The present development work exploits and extends the previous research on water-free proton conduction in organic amine salts. This work has included an investigation of acid salts of triethylenediamine in which each molecule contains two tertiary nitrogen atoms that can be quaternized. It has been demonstrated that by combining such a proton conductor with nanoparticles of suitable oxide (for example, silica) and a stable binder [for example, poly(tetrafluoroethylene)], one can fabricate a polymeric electrolyte membrane inexpensively. The figure depicts the results of measurements of the ionic conductivity of such a membrane made from triethylenediamine sulfate. The activation energy for proton transport, obtained from the slope of the plot, lies in the range of 0.15 to 0.20 eV — a low range indicative of facile transport of protons.

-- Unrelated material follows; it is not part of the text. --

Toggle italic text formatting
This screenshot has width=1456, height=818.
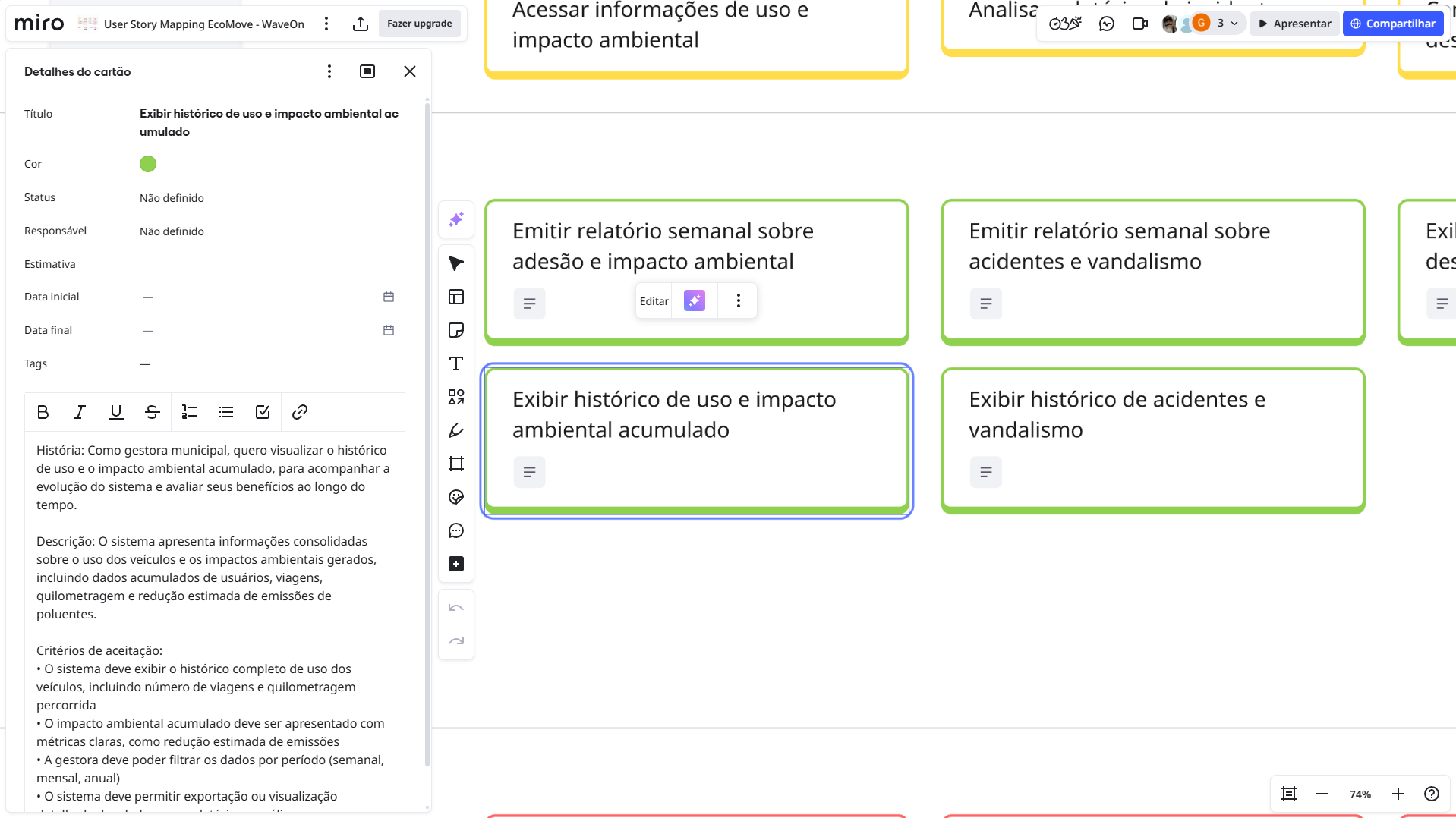pos(79,412)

Proton-conducting membranes to be investigated in the continuing development effort are divided into the following three classes according to the amine salts and related compounds on which they are based:

Type I: Organic tertiary amine bisulfates, triflates (trifluoromethanesulfomates), and hydrogen phosphates.

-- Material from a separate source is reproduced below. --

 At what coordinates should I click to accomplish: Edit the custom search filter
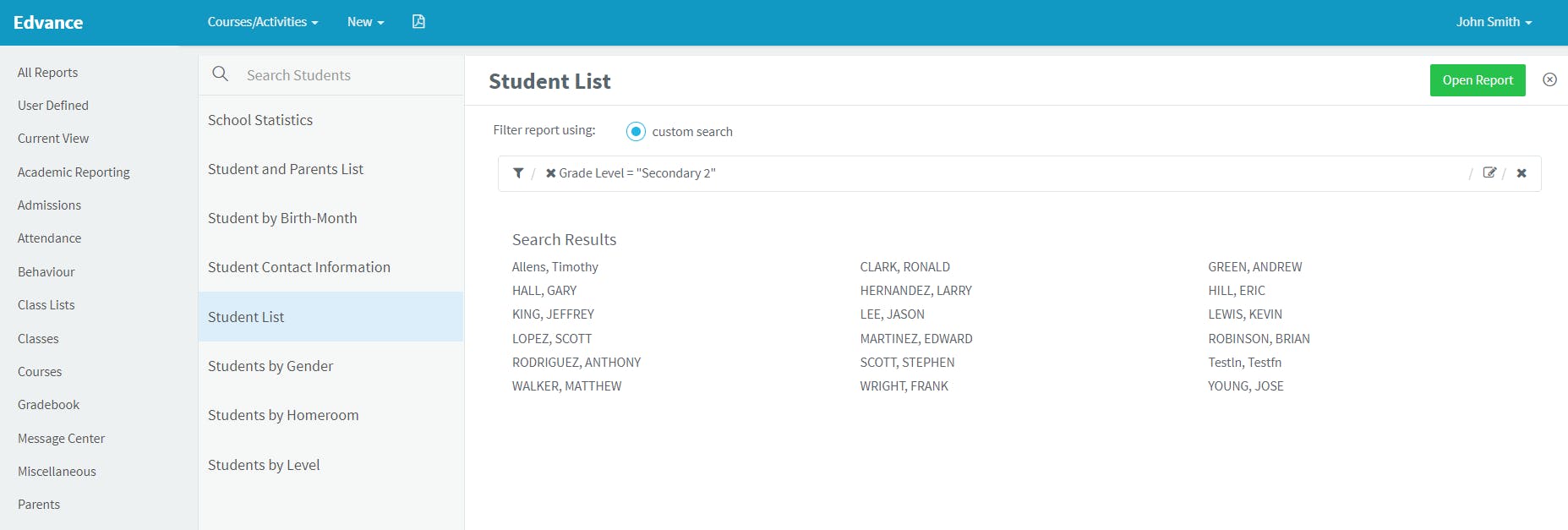[x=1489, y=173]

Type II: Polymeric quaternized amine bisulfates, triflates, and hydrogen phosphates.

Type III: Polymeric quaternized bisulfates, hydrogen phosphates, and triflates combined with perfluorosulfonic acid-based polymers.

As in the case of the membrane described in the preceding paragraph, a proton-conducting membrane of type I would be fabricated from one or more salts of type I by processing a mixture of fine salt particles, oxide nanoparticles, and poly(tetrafluoroethylene).

Fabrication of membranes of type II would involve synthesis of polymers, followed by casting of the polymers into membranes. Depending on the starting ingredients and process used to make a given membrane, either the quaternized nitrogen atoms would automatically be incorporated into the membrane during polymerization, or else it would be necessary to quaternize the membrane in a bisulfate or a hydrogen phosphate.

A membrane of type III would be a two component polymeric system cast from a solution containing a perfluorosulfonic acid-based polymer and a quaternary-nitrogen- containing polymer salt of type II. This polymer would make it possible to exploit the strong acidity of the dry perfluorosulfonic acid and the flexibility of its polymer back bone. The general objective in formulating such a two-component system is to increase the number of sites available for proton hopping and provide for additional relaxation and reorganization mechanisms in order to reduce the heights of barrier to the transport of protons.

This work was done by Sekharipuram Narayanan and Shiao-Pin S. Yen of Caltech for NASA’s Jet Propulsion Laboratory. For further information, access the Technical Support Package (TSP) free on-line at www.techbriefs.com/tsp under the Materials category.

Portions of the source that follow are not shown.